The Peaks Challenge Cradle Mountain is the third event of the Peaks Challenge Series and what I consider the most stunning of all of the three rides. Ridden over some of the most spectacular roads in Tasmania, it’s an event that you’ll need to train for. With over 4,000+ vertical meters of climbing divided between short punchy climbs and long steady drags, this event is not for the faint-hearted. In this article I discuss some basics about building strength for the event. 

To ensure that you are prepared for the sustained climbing and punchy rolling hills you’ll need to focus specifically on your strength training.
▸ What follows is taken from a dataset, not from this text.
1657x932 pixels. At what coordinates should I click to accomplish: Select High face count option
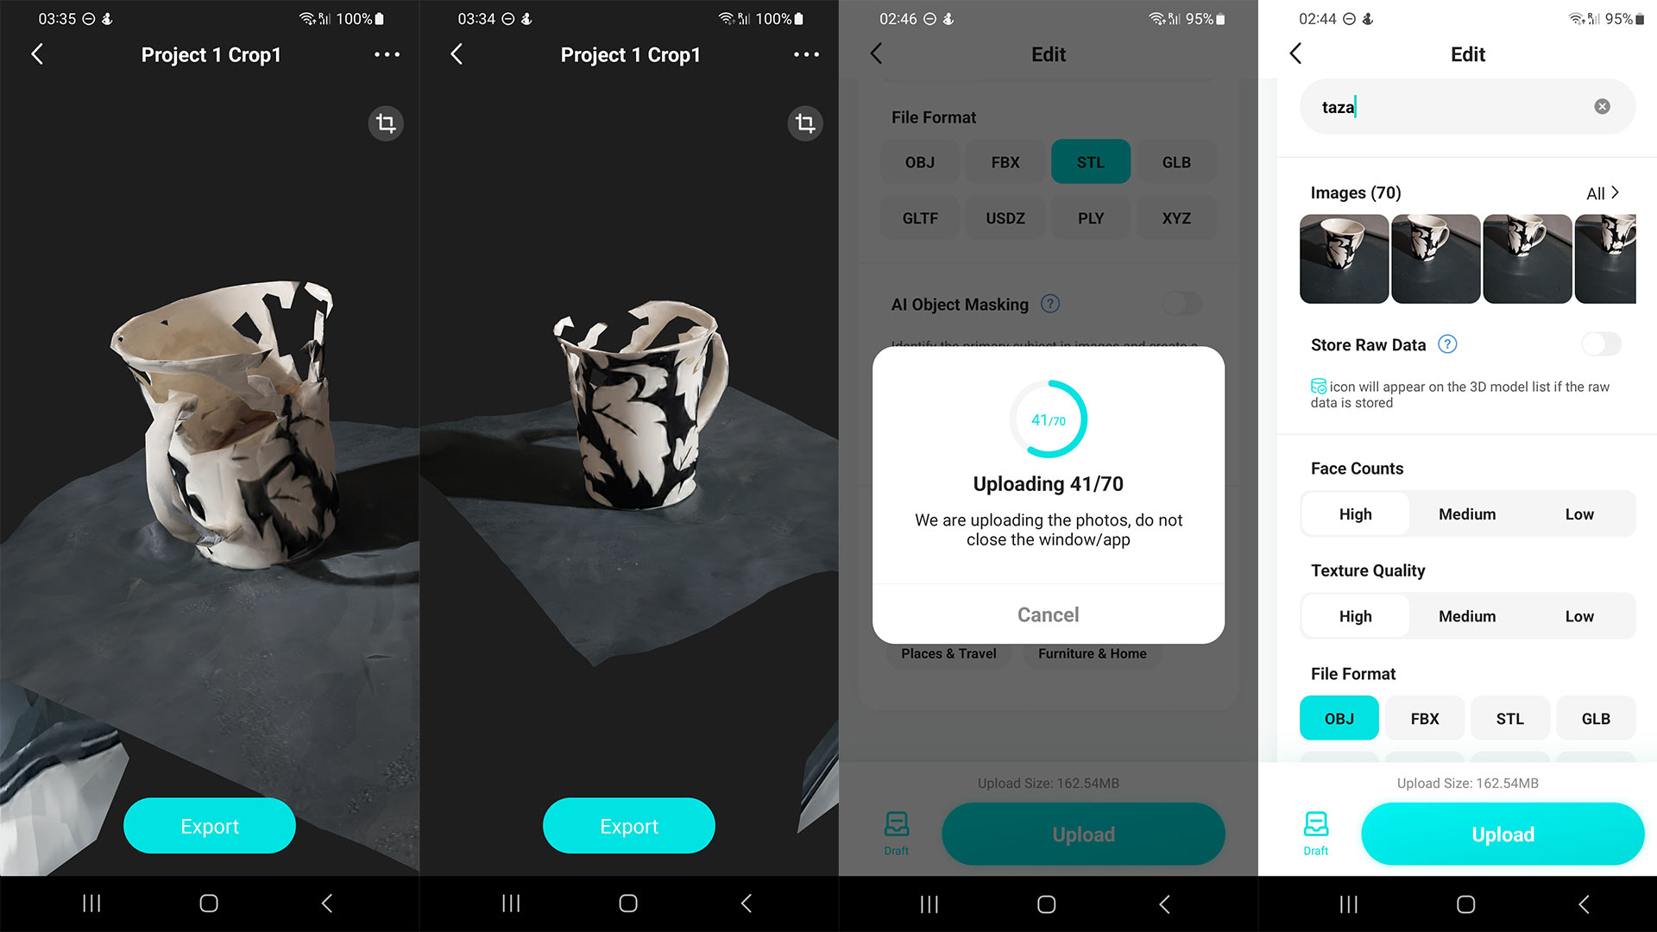(1357, 513)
In this article, I’ll be discussing the reasons why you need to start your strength training now, some of the techniques that I use to develop climbing strength with my clients and the next action steps to take.

So why is building climbing leg strength so important for the Peaks Challenge Cradle Mountain?
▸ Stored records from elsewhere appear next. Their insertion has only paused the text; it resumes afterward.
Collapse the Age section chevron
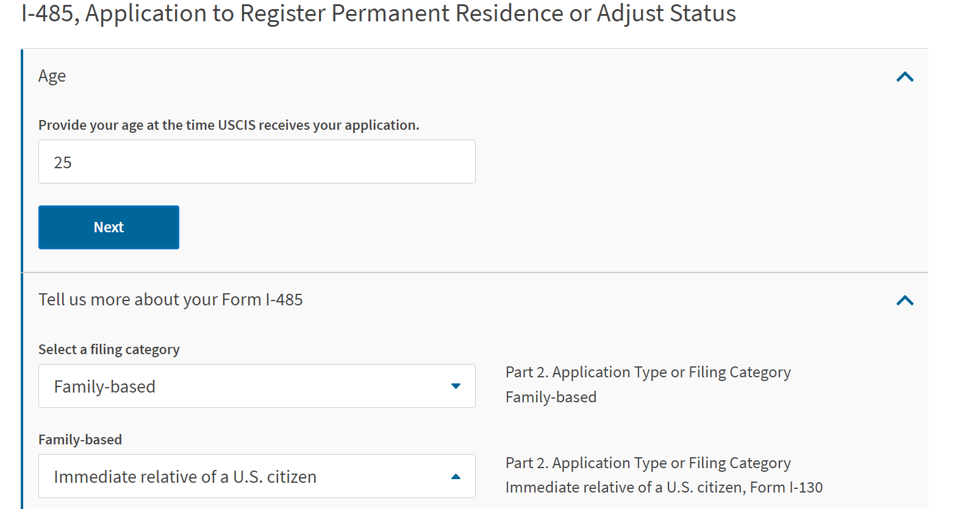The image size is (974, 509). (x=904, y=77)
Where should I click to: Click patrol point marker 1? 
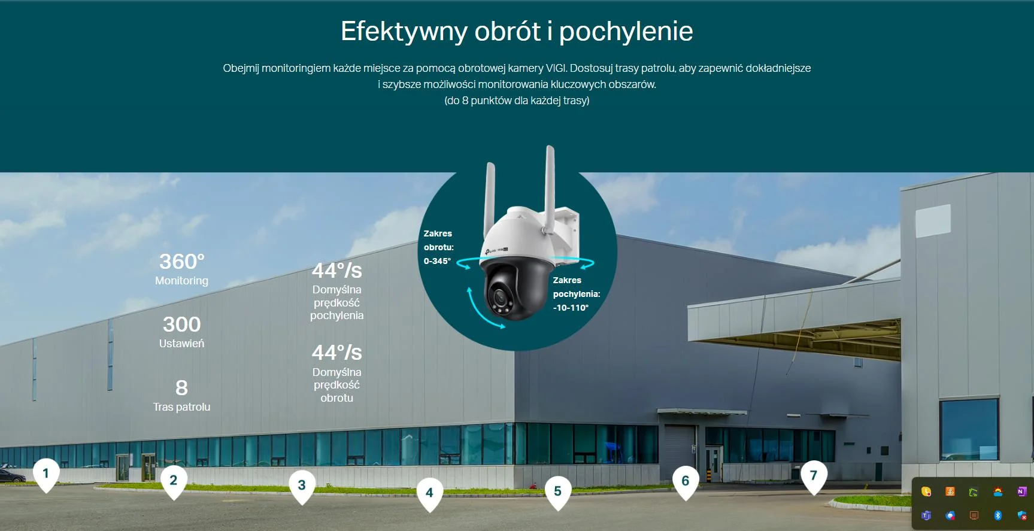pos(46,474)
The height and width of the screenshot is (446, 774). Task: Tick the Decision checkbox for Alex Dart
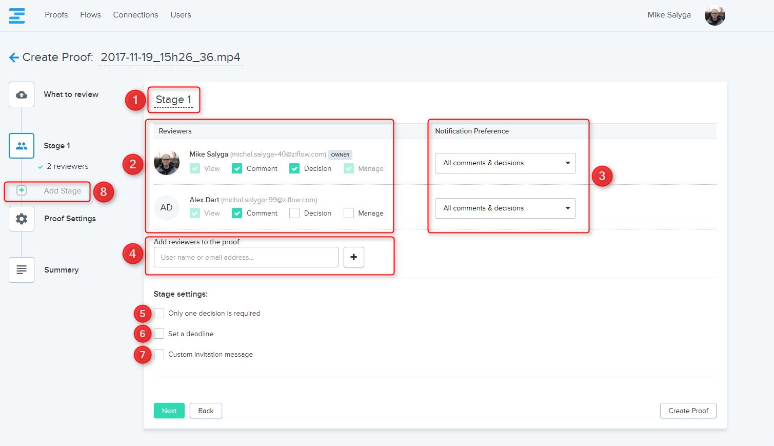pyautogui.click(x=294, y=213)
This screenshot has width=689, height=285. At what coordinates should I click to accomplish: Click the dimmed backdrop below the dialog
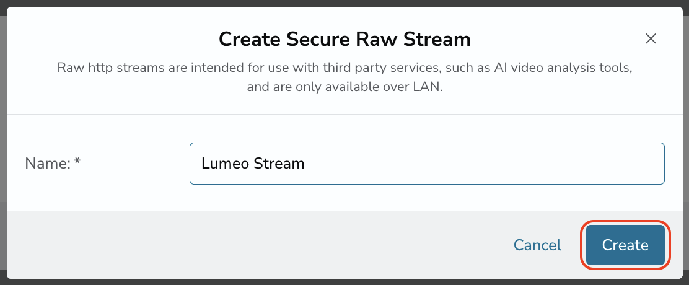point(345,282)
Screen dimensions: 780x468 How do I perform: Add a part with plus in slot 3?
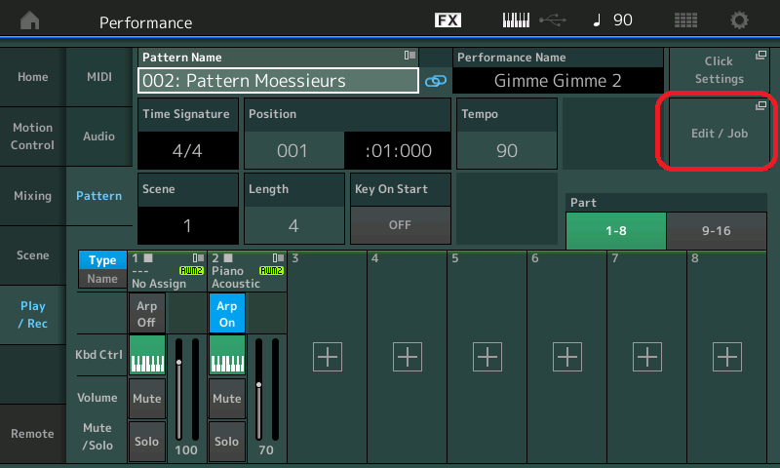click(327, 357)
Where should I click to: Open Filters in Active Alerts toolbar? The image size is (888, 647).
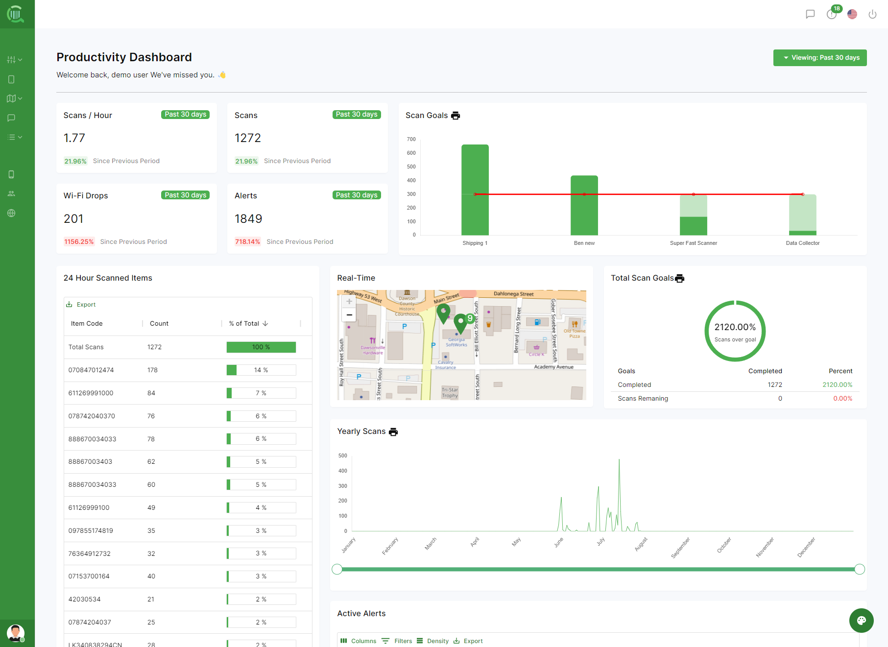click(397, 641)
Reducing or avoiding the chance of cramping

While the Peaks Challenge Falls Creek stands out as the one event that you have to pay particular attention to your strength training to avoid cramping. The Peaks Challenge Cradle Mountain is still a formidable ride that requires you to address both long steady climbing strength as well short punchy power strength. If you haven’t physical and mentally prepared for it, there is a good chance that you’ll find yourself cramping on the final punchy climbs that you’ll encounter on the way up to Cradle Mountain turn around at the top of the course.  For those that prepare themselves properly, cramping is not an issue. For those that don’t prepare well, cramping can quickly ruin your Peaks Challenge Cradle Mountain ride.
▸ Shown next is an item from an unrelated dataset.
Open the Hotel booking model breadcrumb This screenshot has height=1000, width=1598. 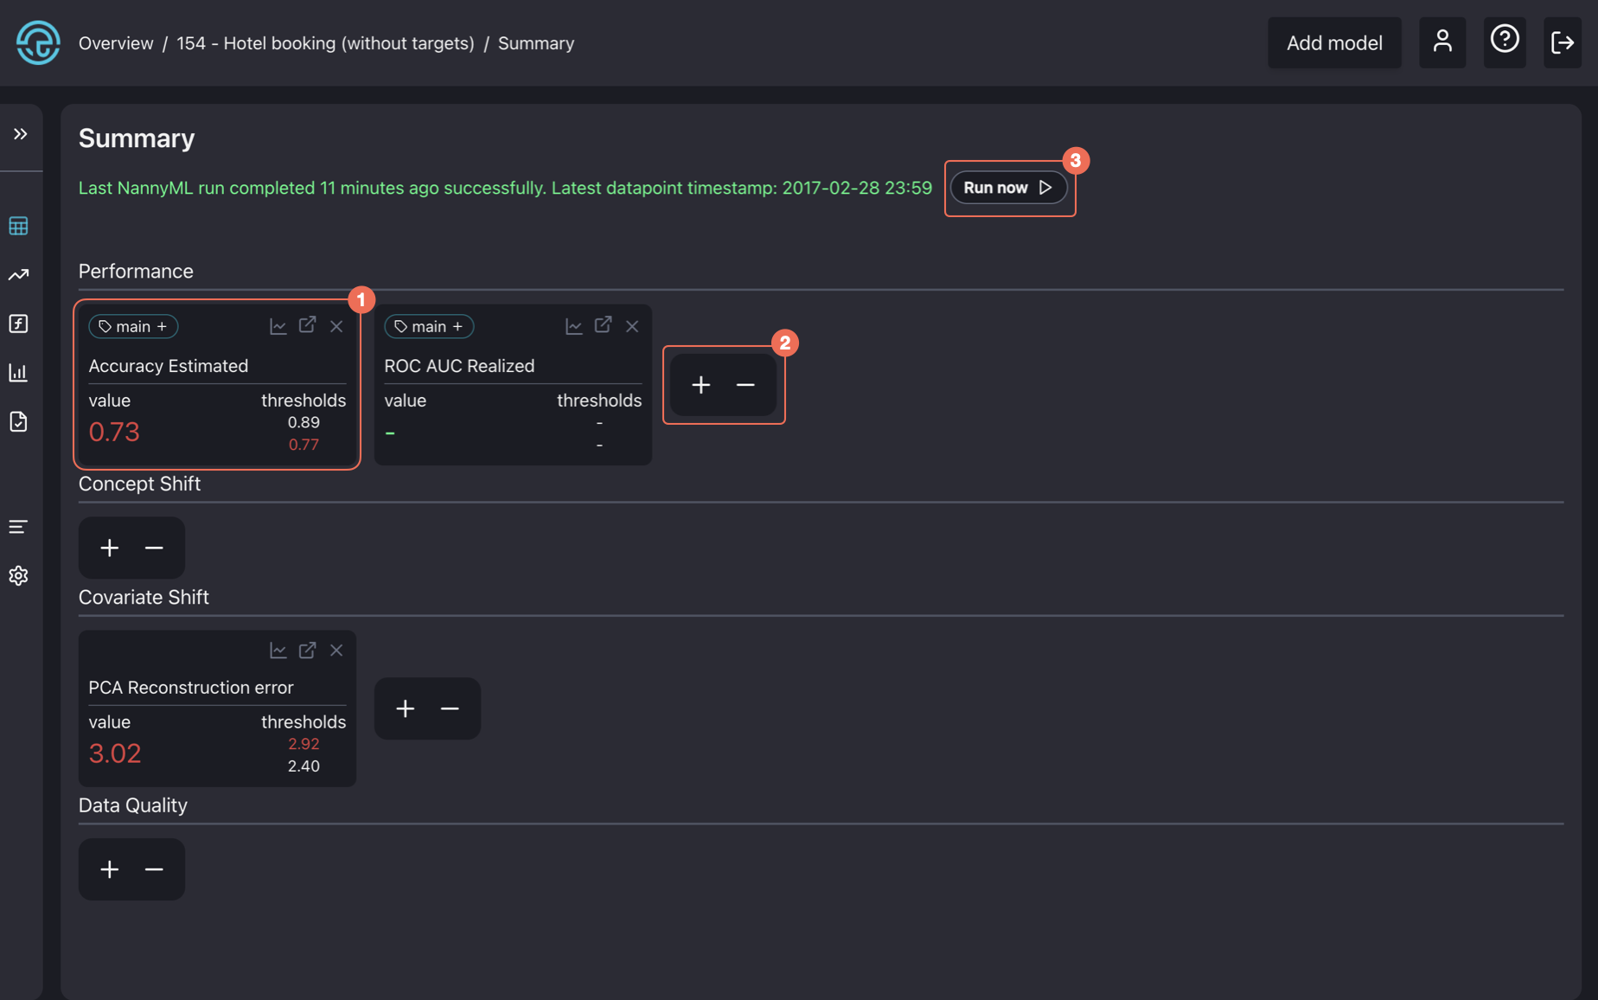point(325,43)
You’ll need leg strength to cope with the extended climbs

While the Peaks Challenge Cradle Mountain doesn’t have the extended climbs that you’ll encounter on the Peaks Challenge Falls Creek ride there are still several longer climbs in this event. For this reason, it’s important to pay attention to the hill climbing training that you do to ensure that the on-road hill climbing and indoor training sessions you do, properly prepare yourself for these extended climbs.

You’ll need climbing leg strength to help you climb over the step gradients on short rolling climbs.

If that isn’t enough, a lot of the Peaks Challenge Cradle Mountain vertical meters are made up of rolling climbs that include quite a few short punchy climbs.  So you’ll also need to address your leg strength as well.

The reason we do strength training early on in your program:

This is an event where much of your initial training should be focused on building sustained climbing strength and aerobic base. While it’s important to understand building both, I’d like to stick with building climbing strength in this article.

To learn more about aerobic base training, please read this article:

Leg strength is built slowly and lost slowly. By doing your strength training early on in your training plan, you give yourself time to develop your climbing strength to its full potential. Once you have built your strength, it’s like a flywheel. You only need to put a little bit of energy into your strength training to maintain it. This is important because it then allows you to focus your training on building climbing speed. We all want to climb faster and climbing speed comes from combining aerobic base training and strength training together to get speed. We work on both early with our clients to ensure that when they come to their speed phase, they have done the correct groundwork to ensure that they get the maximum lift ready for their taper and peaking for the event. We develop the climbing power needed for the rolling hills and punchy climbs later on in the program once we have established the foundation of strength training.

There are two methods to build climbing leg strength and in our training programs, we address them both.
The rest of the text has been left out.